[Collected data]
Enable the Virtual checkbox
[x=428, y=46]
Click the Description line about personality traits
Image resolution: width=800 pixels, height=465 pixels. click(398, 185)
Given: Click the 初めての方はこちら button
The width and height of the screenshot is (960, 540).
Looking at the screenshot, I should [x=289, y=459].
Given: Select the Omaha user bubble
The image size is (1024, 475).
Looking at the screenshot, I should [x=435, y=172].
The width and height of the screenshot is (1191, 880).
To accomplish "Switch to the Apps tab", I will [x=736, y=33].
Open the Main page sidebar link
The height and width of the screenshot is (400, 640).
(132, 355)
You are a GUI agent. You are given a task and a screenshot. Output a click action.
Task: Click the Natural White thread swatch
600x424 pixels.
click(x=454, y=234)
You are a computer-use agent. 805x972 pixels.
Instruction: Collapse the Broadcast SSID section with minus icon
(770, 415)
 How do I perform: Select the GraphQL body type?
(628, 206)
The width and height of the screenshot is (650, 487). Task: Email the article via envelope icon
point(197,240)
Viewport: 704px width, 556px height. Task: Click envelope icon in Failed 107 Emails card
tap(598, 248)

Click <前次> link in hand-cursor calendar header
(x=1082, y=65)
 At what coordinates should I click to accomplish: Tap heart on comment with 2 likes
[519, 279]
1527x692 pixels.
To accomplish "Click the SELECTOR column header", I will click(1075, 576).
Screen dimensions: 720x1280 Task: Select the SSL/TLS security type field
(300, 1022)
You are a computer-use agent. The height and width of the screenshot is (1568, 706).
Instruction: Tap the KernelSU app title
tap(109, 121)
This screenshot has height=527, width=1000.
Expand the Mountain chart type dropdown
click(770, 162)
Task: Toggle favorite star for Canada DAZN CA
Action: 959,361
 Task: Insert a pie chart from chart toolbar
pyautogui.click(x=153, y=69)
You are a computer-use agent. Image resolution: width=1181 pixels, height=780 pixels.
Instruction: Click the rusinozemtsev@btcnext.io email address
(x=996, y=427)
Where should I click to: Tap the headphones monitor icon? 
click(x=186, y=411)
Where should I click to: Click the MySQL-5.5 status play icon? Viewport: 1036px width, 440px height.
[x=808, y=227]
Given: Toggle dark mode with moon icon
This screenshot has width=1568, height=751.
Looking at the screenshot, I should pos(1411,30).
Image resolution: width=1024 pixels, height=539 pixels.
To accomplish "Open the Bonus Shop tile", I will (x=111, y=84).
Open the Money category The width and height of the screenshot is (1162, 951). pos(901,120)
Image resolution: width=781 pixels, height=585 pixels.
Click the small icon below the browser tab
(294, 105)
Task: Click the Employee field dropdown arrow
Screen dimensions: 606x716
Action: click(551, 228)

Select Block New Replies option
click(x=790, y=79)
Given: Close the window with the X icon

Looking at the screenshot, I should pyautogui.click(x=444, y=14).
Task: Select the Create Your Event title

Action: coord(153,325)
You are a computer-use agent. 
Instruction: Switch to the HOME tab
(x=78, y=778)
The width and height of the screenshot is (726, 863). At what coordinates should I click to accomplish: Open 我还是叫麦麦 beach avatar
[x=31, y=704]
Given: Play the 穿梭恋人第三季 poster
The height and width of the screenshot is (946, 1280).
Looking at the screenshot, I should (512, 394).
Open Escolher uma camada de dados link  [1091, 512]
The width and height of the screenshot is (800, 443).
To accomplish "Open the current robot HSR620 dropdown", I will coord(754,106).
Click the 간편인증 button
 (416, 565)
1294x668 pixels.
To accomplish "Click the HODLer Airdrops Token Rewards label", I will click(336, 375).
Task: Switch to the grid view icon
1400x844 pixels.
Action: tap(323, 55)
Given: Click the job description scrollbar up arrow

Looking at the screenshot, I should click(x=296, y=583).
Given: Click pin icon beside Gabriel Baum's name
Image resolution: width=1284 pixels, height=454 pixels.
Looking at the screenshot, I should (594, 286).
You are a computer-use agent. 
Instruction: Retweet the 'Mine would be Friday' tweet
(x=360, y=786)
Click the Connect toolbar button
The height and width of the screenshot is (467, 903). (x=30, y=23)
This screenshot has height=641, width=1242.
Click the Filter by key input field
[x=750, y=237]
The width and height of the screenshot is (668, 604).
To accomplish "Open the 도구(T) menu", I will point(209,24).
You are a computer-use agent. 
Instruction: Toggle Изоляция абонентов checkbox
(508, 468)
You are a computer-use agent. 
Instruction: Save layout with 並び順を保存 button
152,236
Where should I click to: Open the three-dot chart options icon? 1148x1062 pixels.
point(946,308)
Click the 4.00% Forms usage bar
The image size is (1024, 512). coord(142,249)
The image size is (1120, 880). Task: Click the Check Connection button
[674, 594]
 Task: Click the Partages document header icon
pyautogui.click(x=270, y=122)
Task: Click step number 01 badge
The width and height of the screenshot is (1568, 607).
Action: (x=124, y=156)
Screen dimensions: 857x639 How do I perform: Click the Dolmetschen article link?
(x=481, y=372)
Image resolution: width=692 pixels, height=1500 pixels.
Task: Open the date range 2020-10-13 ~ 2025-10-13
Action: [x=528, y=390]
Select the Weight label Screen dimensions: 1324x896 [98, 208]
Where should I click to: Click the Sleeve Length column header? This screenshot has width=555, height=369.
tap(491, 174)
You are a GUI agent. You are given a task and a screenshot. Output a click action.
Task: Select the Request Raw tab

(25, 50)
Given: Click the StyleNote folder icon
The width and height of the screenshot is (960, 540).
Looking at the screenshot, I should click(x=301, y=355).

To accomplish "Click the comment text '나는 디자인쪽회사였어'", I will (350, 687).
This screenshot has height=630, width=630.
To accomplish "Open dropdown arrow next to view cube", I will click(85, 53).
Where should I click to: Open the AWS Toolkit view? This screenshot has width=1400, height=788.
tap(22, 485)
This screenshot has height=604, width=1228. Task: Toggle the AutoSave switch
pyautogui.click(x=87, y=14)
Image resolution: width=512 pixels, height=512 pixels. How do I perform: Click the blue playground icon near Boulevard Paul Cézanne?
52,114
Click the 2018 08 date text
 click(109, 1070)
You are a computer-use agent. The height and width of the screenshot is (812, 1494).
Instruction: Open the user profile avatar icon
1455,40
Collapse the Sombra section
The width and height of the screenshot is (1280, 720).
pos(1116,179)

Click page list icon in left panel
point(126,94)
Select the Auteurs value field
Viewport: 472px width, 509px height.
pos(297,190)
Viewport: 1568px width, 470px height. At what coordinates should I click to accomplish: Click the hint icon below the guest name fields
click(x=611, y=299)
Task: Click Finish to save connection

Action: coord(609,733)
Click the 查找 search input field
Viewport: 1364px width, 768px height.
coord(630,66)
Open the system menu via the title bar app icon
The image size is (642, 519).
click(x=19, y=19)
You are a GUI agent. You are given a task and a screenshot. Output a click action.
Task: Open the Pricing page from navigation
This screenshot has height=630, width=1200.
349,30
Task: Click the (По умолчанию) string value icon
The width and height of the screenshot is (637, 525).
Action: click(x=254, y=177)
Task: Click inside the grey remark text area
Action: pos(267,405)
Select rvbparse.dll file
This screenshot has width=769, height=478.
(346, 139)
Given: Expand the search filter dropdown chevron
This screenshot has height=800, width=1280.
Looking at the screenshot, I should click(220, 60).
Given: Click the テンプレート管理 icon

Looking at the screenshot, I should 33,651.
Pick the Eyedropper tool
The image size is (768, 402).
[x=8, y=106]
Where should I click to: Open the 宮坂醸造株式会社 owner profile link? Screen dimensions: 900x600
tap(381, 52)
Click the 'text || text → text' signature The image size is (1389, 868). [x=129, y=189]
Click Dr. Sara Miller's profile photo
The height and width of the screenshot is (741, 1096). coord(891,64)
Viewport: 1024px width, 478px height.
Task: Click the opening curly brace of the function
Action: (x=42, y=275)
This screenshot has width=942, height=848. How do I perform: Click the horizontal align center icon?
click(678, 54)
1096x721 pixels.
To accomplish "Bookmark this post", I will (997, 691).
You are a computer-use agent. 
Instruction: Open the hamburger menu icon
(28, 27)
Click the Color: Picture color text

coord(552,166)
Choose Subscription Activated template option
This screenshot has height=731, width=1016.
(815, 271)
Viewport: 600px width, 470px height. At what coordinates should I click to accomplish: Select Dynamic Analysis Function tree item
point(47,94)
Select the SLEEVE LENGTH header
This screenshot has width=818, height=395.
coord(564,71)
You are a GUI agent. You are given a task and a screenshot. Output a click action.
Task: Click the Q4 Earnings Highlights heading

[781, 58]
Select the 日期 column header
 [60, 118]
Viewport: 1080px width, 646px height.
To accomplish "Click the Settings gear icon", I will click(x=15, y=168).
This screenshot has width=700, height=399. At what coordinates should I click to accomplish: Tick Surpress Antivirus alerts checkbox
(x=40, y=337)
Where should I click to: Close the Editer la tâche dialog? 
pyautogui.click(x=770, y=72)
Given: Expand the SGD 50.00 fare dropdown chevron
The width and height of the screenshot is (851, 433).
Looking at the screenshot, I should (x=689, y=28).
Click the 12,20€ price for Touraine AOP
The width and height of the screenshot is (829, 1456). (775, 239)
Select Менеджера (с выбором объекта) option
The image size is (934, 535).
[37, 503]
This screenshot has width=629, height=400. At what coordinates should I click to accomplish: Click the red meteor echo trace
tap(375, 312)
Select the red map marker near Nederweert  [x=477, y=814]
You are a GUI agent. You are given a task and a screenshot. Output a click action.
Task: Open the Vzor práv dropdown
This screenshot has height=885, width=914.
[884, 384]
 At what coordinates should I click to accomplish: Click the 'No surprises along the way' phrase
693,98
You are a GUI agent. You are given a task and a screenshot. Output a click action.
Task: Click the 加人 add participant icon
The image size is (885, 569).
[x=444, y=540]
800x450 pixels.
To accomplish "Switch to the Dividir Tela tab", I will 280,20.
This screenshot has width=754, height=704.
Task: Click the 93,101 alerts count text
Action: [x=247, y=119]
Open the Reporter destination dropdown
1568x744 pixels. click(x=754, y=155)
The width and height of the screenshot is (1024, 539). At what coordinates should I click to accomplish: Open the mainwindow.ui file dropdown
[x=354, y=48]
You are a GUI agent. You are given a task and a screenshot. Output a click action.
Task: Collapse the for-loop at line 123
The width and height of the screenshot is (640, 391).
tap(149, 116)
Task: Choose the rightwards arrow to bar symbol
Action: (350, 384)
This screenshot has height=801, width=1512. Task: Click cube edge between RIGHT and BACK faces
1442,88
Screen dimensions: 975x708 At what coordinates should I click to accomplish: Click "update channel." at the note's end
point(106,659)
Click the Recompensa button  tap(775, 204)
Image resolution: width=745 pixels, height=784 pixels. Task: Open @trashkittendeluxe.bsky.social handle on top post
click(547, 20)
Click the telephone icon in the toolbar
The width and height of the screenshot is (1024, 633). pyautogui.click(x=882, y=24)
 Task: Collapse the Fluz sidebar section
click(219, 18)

▶ Problem requirements: Return only the part of the records above that opens with the line containing "Open the Main page sidebar link" and closes with the line containing "You are a computer-use agent. 805x972 pixels.", ends included.

▶ Answer space:
Open the Main page sidebar link
The height and width of the screenshot is (400, 640).
(132, 355)
You are a GUI agent. You are given a task and a screenshot. Output a click action.
Task: Click the Natural White thread swatch
600x424 pixels.
click(x=454, y=234)
You are a computer-use agent. 805x972 pixels.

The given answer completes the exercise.